Time spent one-on-one with the Vice President of Engineering, Adam Hertz, was especially informative and interesting.
Technorati’s Oft-Slow Performance
A well-known issue has been that Technorati server performance can be very slow, and apparently the reason is a bit more complex than one might imagine. Technorati understands the problem very well, and has in fact made solving it priority one.
Adam drew an upward facing triangle on a whiteboard and told me it’s known as the “Devil’s Triangle” around the office. The bottom left angle is marked as query rate, the top is marked data set and the bottom right angle is update rate.
While data set and query rate are involved in other types of search engines, the update rate is a feature that is challenging Technorati. Unlike a traditional search engine, which doesn’t look at update frequency, Technorati is constantly logging updates to blogs as well as managing data sets and queries, and this is the area where the most problem solving needs to be done.

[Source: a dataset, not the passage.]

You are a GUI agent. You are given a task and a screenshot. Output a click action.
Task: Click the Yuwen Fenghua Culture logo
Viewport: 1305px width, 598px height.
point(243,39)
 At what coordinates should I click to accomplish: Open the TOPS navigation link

“It used to take hours for us to index a blog, now it takes minutes.”
Web Standards Allow Better Searches
We know this from past experience, but in this case, Technorati doesn’t just look at text as Google or Yahoo! do. The engine looks for discrete information within a page such as a blogroll. Apparently, blogs that conform to standards-based template designs are easier to do this with because they are marked up properly to begin with. Services such as MSN Spaces are also easier to grab information from, because the discrete data is in consistent locations within the document.
Knowing this makes a strong argument for bloggers with custom designs to use meaningful markup and CSS if they want Technorati to parse their blogs more effectively.

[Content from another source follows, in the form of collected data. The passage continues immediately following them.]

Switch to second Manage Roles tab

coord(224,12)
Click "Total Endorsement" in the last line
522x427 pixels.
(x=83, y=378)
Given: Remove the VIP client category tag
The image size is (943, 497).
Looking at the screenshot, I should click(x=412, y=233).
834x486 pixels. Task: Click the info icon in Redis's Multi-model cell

Think Tags Don’t Matter? Think again.
Several respected colleagues have expressed that tags don’t matter – D.L. Byron said it in exactly that way. Adam had a lot of insight about this, pointing out that when you apply a Technorati tag to something you’re assigning meaning to it. This is important because it extends the meaning of a given post.
An example would be if I have a post about a beautiful rainbow I saw while taking my car to get repaired. I might mention my car, along with the repair issues. A regular search engine isn’t able to distinguish that the post is really about the rainbow, not the car. But an author who tags the post can extend the meaning via a tag, let’s say, rainbow.

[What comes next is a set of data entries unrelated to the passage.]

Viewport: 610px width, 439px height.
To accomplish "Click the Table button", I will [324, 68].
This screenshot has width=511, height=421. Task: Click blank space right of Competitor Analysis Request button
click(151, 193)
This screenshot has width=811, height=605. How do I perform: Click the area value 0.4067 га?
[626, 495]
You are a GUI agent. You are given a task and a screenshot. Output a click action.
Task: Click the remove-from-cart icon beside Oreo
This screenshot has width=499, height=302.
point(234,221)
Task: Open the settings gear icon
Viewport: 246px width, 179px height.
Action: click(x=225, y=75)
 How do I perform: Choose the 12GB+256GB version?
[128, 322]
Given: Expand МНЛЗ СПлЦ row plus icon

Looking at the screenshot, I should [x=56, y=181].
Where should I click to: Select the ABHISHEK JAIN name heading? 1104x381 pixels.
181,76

This allows people searching Technorati to hone in on posts about rainbows and end up with results that are far more specific to their query.
“We’re trying to do two things, be of service to bloggers and of service to readers.”
Two interesting Technorati tag facts:
- If you tag posts using any of the current top ten tags, this boosts traffic to your blog. Of course, this is to me a bit of an SEO Snake Oil Strategy, because the goal is to up the traffic by not using tags relevant to your post
- There is a great animation of tag growth at Technorati. You can view the small version (12.2 MB) or the large version (20 MB) or grab it via this torrent link – it’s distributed under a Creative Commons attribution NonCommercial license
“Using tags is a social act as well . . . I’m not just tagging that post so I can keep track of what it’s about, I want other people to find it, and, I’m participating . . . in building a collection of information on these topics”
After my visit with Adam, Tantek and I had a nice conversation over coffee a bit later in the day and we talked more about tagging from a technology standpoint, microformats in general and the relationship between technology and society. I’ll be writing more about that in the not-so-distant future both here and for InformIT.
It was a terrific time, complete with a Thai lunch with David Sifry, Ryan King, Derek Powazek and Tantek and Adam. So many thanks to Tantek and Technorati for welcoming me so warmly, and answering all of my questions in such detail.
Despite the problems building, improving and scaling a specialty search engine, Technorati is a company built on passion for the Web, for blogs, for individuals and for society at large.